Evo Morales é o favorito para vencer eleições, mas pode de novo ser vítima do sistema eleitoral boliviano, que coloca nas mãos do Congresso o segundo turno, se nenhum dos candidatos obtiver 50% dos votos. Morales pode ganhar no primeiro turno e não ser eleito pelos parlamentares. A análise é do colunista Emir Sader.
A Bolívia é um país extraordinário, sobre o qual conhecemos muito pouco ou quase nada. Passa o mesmo que com o Uruguai, o Equador, a Venezuela, a Colômbia, a Guatemala, o Haiti – para não ir mais longe. Ganharíamos muito em conhecê-los, para conhecermos melhor a nós mesmos.
A Bolívia foi o cenário de uma extraordinária revolução, em 1952, que realizou a reforma agrária, nacionalizou as minas de estanho, acabou com o exército e o substituiu por milícias populares – fenômeno que é totalmente desconhecido dos nossos livros escolares e da mídia brasileira. No entanto foi o processo revolucionário mais importante depois da revolução mexicana e antes da revolução cubana.
Mais adiante, em 1971/72, a Bolívia foi o palco de uma Assembléia Popular, com representação direta dos trabalhadores do campo e da cidade, que começou a colocar em prática um processo profunda de reformas no país, até ser derrubado por um golpe militar similar aos que vitimaram os outros países do cone sul latino-americano.
Temos de novo excelente oportunidade de conhecer a Bolívia, pelo acontecimento político mais importante no que resta do ano para o continente – junto com a adesão formal da Venezuela ao Mercosul: as eleições presidenciais de 18 de dezembro deste ano. Como resultado de uma prolongada crise do país, que passou pela derrubada do último presidente eleito – Sanchez de Losada -, assim com do seu vice, Carlos Meza –, embora tivesse se iniciado com a luta vitoriosa dos camponeses bolivianos que, em 2000, impediu a privatização da água. Conscientes da sua força, os movimentos sociais passaram a lutar por uma política soberana também na área da exploração dos hidrocarburos, por uma Assembléia Constituinte e por um governo popular e democrático.

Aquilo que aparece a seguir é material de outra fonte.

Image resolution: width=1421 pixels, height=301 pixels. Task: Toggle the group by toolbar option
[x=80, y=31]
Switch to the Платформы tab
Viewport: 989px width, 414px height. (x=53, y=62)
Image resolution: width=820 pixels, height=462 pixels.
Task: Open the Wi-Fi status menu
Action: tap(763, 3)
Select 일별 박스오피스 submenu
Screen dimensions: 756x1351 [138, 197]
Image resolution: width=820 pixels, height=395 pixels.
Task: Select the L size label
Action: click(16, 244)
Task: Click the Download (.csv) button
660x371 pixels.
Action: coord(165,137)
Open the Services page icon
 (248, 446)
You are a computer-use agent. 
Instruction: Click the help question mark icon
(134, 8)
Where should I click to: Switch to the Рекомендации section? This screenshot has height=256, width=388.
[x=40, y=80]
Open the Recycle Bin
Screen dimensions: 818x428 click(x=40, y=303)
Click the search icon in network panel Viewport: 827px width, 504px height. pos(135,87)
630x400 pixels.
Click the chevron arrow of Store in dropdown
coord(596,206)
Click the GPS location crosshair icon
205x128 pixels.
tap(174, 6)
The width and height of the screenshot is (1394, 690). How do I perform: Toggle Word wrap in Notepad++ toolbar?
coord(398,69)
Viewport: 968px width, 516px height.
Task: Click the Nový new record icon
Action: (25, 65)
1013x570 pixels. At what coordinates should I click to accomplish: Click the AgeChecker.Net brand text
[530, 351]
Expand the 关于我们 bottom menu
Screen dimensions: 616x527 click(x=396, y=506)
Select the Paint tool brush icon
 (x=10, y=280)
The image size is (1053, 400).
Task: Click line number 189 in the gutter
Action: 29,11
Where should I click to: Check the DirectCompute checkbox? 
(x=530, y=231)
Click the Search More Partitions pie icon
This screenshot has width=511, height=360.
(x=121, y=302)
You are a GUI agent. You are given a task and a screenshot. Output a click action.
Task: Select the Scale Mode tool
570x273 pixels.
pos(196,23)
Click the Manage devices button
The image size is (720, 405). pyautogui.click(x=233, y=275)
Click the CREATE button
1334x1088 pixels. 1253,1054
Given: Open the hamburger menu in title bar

Ao longo dessas lutas, foi se fortalecendo o movimento popular – de camponeses, indígenas, trabalhadores urbanos -, desenvolvendo-se um partido de esquerda – o MAS, Movimento ao Socialismo -, dirigido pelo líder cocalero Evo Morales. Morales já havia concorrido à presidência, nas eleições anteriores, em que foi para o segundo turno, mas foi derrotado, pela maioria direitista no Congresso, que elegeu a Sanchez de Losada.
Desta vez Evo Morales é favorito, mas pode de novo ser vítima do sistema eleitoral boliviano, que coloca nas mãos do Congresso o segundo turno, se nenhum dos candidatos consegue obter 50% dos votos. Na eleição passada, Morales e Sanchez de Losada foram ao segundo turno. Quem olhasse para a cara de Morales, totalmente similar às feições da grande maioria do povo boliviano – além da sua linguagem, dos seus valores, dos interesses que representa – e olhasse para o sotaque de gringo de Sanchez de Losada, sua pele branca, das minorias do país, o programa neoliberal que havia implementado anteriormente e a promessa de retomá-lo, poderia imaginar que a vitória do candidato do MAS era segura. Pois deu o contrário: uma esmagadora vitória de Sanchez de Losada. Como também se poderia imaginar, durou pouco o seu governo, derrubado pelo movimento popular boliviano.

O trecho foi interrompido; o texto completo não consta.